Sorry about the cancer!! please go die somewhere that I cant see it thanks.




If the employer doesn't self insure, then their insurer will raise their rates because their employees have a history of expensive health problems. Which still leads to pressure to get rid of those employees. (Unless the employer based coverage is priced like marketplace plans, where only age, sex, and smoking are available to set prices; but I don't think that's the case for most?)


> then their insurer will raise their rates because their employees have a history of expensive health problems

This is illegal since 2011 due to the Affordable Care Act.

The only factors allowed to price insurance is age, location, and tobacco use.

https://www.healthcare.gov/how-plans-set-your-premiums

Even the age factor is bounded by the highest risk age having to be only 3x the lowest risk age (i.e. a subsidy from young to old). The lack of ability to price based on pre existing health conditions is a subsidy from healthy to sick.

And for political reasons, we can afford to discriminate against tobacco use, but not sugar or alcohol or sat fats or lack of exercise.


Does that page apply to employer based plans? It's not clear that it's not just discussing marketplace plans.


> Does that page apply to employer based plans? It's not clear that it's not just discussing marketplace plans.

It applies to all non-Medicare, non-Medicaid, non-grandfathered[0] plans for people under the age of 65.

Ironically, once you turn 65, all bets are off: insurers can factor your age into your premiums, and people often get a massive rate hike then (usually prompting them to switch to Medicare).

[0] A small percentage of employer-provided pre-ACA plans are grandfathered in, but they're few in number and decreasing over time. If you have a grandfathered plan, you probably know it, because it's required to be disclosed visibly in the plan documents when you enroll.


>>The only factors allowed to price insurance is age, location, and tobacco use.

Not necessarily.

Self funded plans are underwritten. Fully Insured over 50 fte plans are underwritten. A carrier will underwrite based upon Medical History. Individual Short Term Medical plans are also underwritten.

>>It applies to all non-Medicare, non-Medicaid, non-grandfathered[0] plans for people under the age of 65.

Incorrect, see above.

>>Ironically, once you turn 65, all bets are off: insurers can factor your age into your premiums, and people often get a massive rate hike then (usually prompting them to switch to Medicare).

Again, not necessarily, Nearly all Americans over 65 have Medicare, as part A is required. The States regulate these plans so each state may be different in some way. Medicare supplements are often underwritten, but can be guarantee issue, again depends on the State.

>>A small percentage of employer-provided pre-ACA plans are grandfathered

Correct, these are getting priced out. They are underwritten. If you are on a GF/GM plan, then switching to LFP or similar is likely a smart move.


>>Which still leads to pressure to get rid of those employees.

Can you give a source to this statement or is this an ad hominem?

>>but I don't think that's the case for most?

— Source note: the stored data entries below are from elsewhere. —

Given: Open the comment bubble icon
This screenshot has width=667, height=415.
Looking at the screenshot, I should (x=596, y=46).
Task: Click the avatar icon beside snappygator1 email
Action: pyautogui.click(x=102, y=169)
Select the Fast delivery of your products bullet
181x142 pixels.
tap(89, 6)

Great question, generally the larger the company the better the case for self funding. Keep in mind there are different types of self funding, such as graded funding and level funding. Most employees on employer based health insurance are likely to be on a self funded chassis however that is changing. Not all states provide that data, without that, it's hard to pinpoint an exact number of how many is on what chassis.


I don’t believe insurers have that kind of “dynamic pricing” where the rate you pay changes depending on who you retain and who you let go.

But my experience is with a large insurer and a school with a hundred or so employees, not something on Microsoft’s scale.


That is illegal and if you know of that situation I implore them to seek council and contact the DOL.